### PROMPT:
Set down every line from the one with "Task: Open the Insertar ribbon tab" to the end of the entries, both ends included, exactly as it reads and without pictures.

*** Opening RECORD EXCERPTS ***

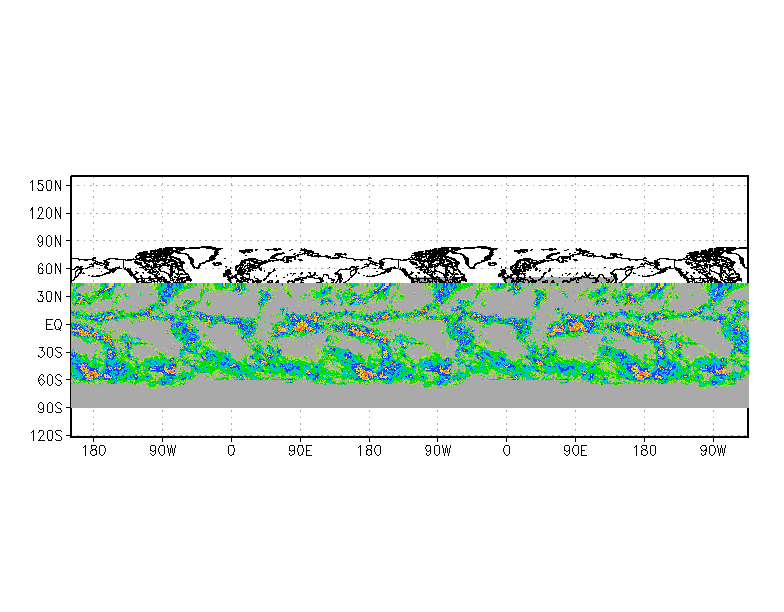
Task: Click the 150N latitude axis label
Action: coord(46,185)
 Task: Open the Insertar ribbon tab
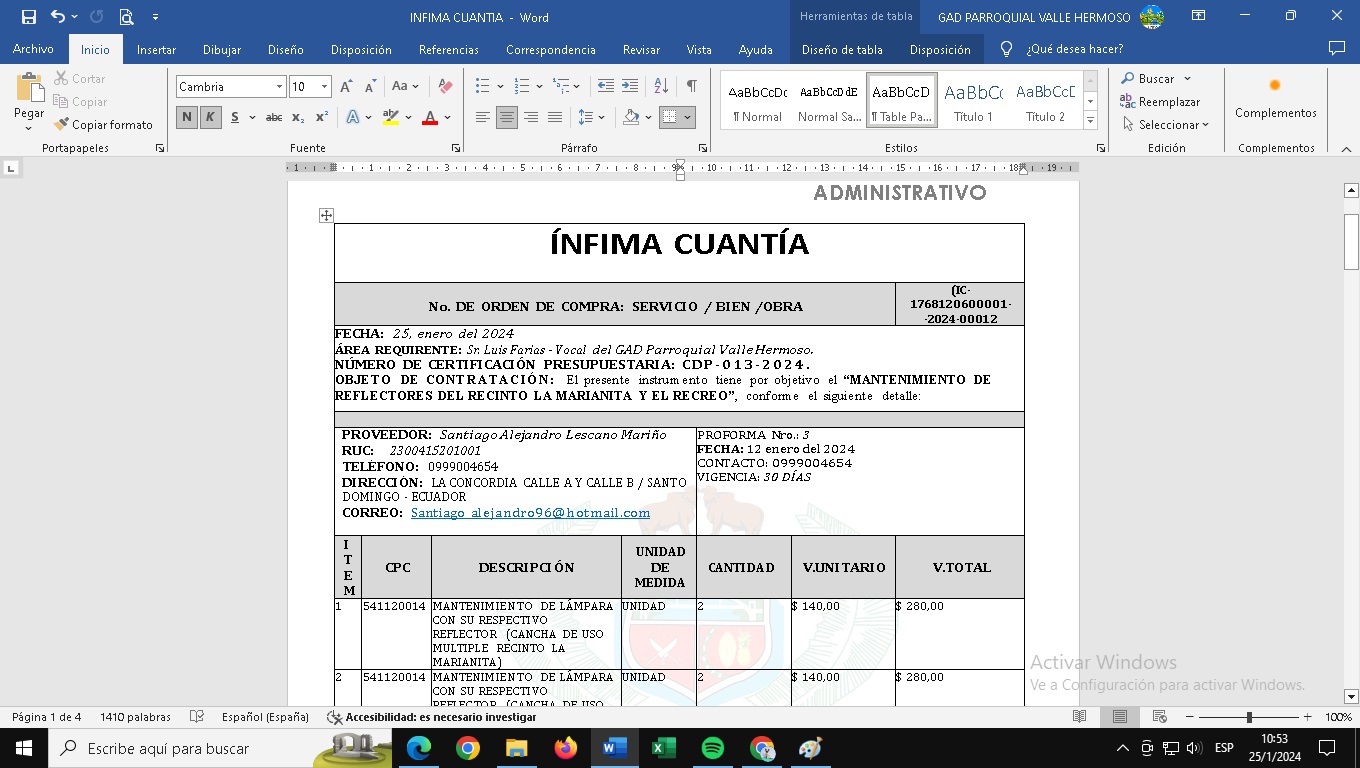156,49
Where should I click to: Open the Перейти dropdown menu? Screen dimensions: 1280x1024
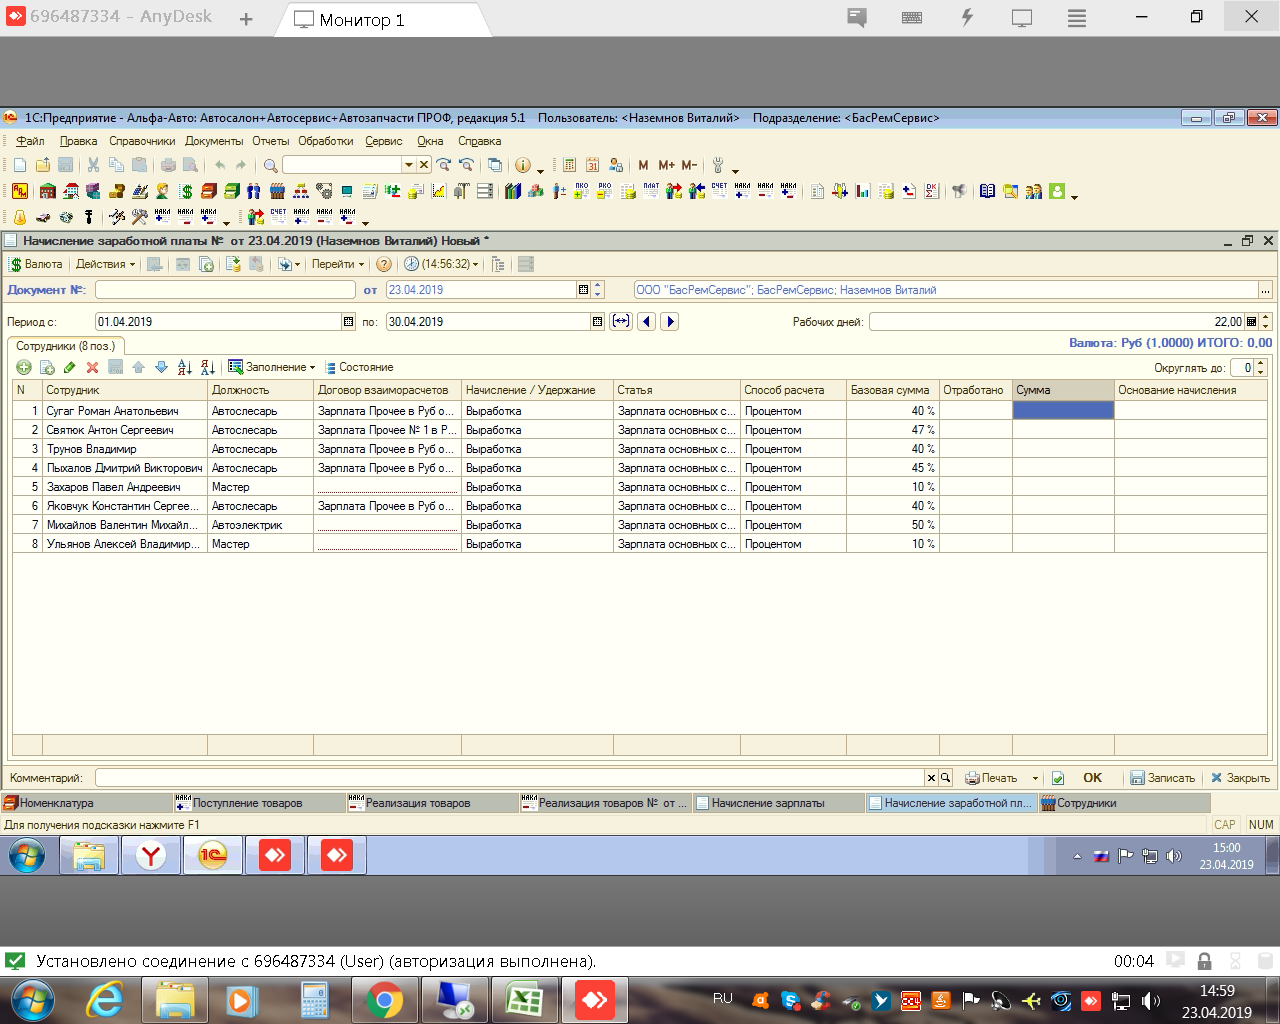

*** Closing RECORD EXCERPTS ***

### OUTPUT OF THE EXERCISE:
 Task: Open the Insertar ribbon tab
156,49
Where should I click to: Open the Перейти dropdown menu? Screen dimensions: 1280x1024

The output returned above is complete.